═════ DATA FOR THIS EXERCISE

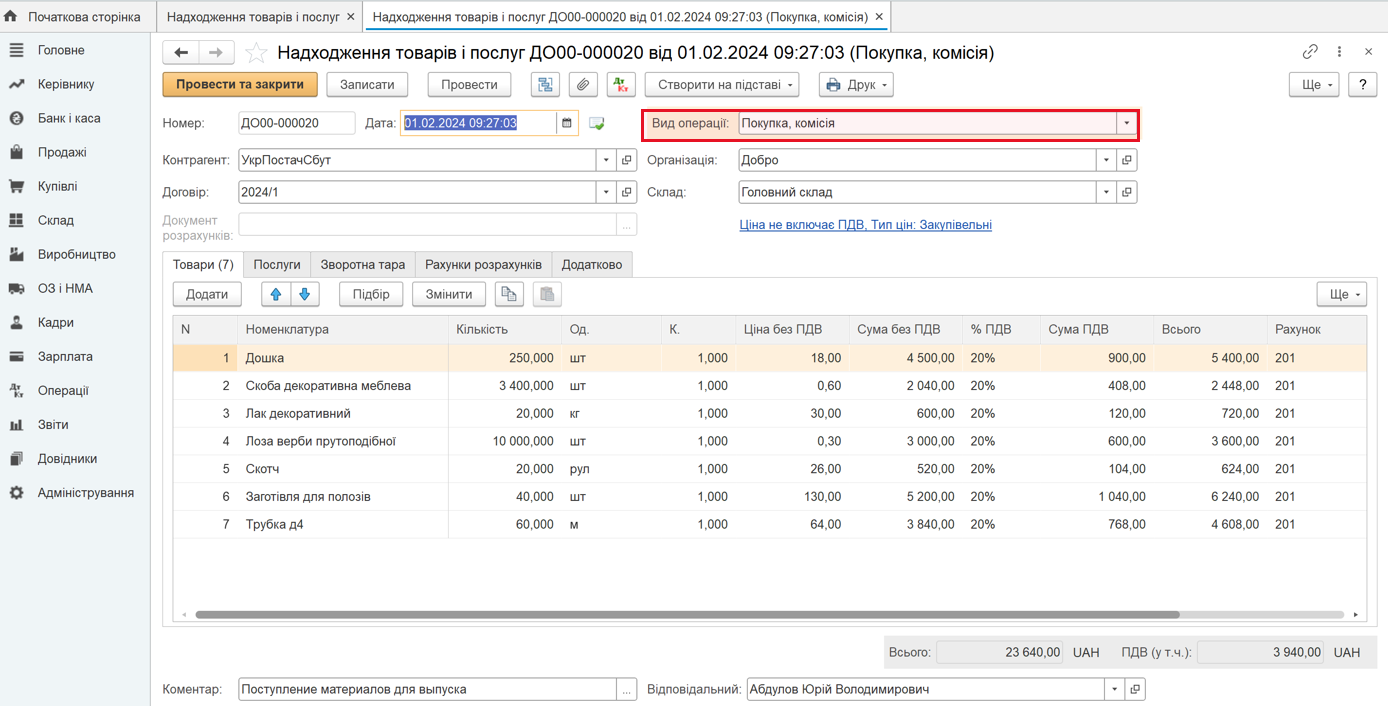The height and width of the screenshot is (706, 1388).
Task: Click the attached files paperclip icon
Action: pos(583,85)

══════════
═════ DATA FOR THIS EXERCISE

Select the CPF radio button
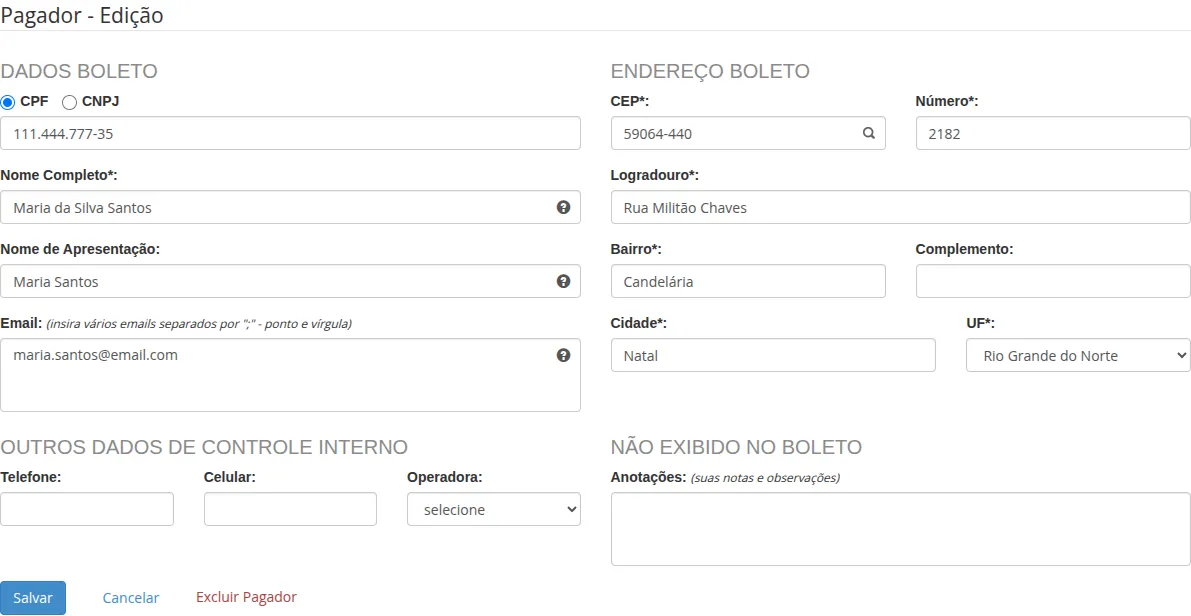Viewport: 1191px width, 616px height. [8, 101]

══════════

> TASK BRIEF
Could you return the lines of the items verbatim, from the line with "The height and" through the line with "Action: pos(583,85)", including both of those lines but leaving out the pictures?

> RESULT FOR THIS TASK
The height and width of the screenshot is (706, 1388).
Task: Click the attached files paperclip icon
Action: pos(583,85)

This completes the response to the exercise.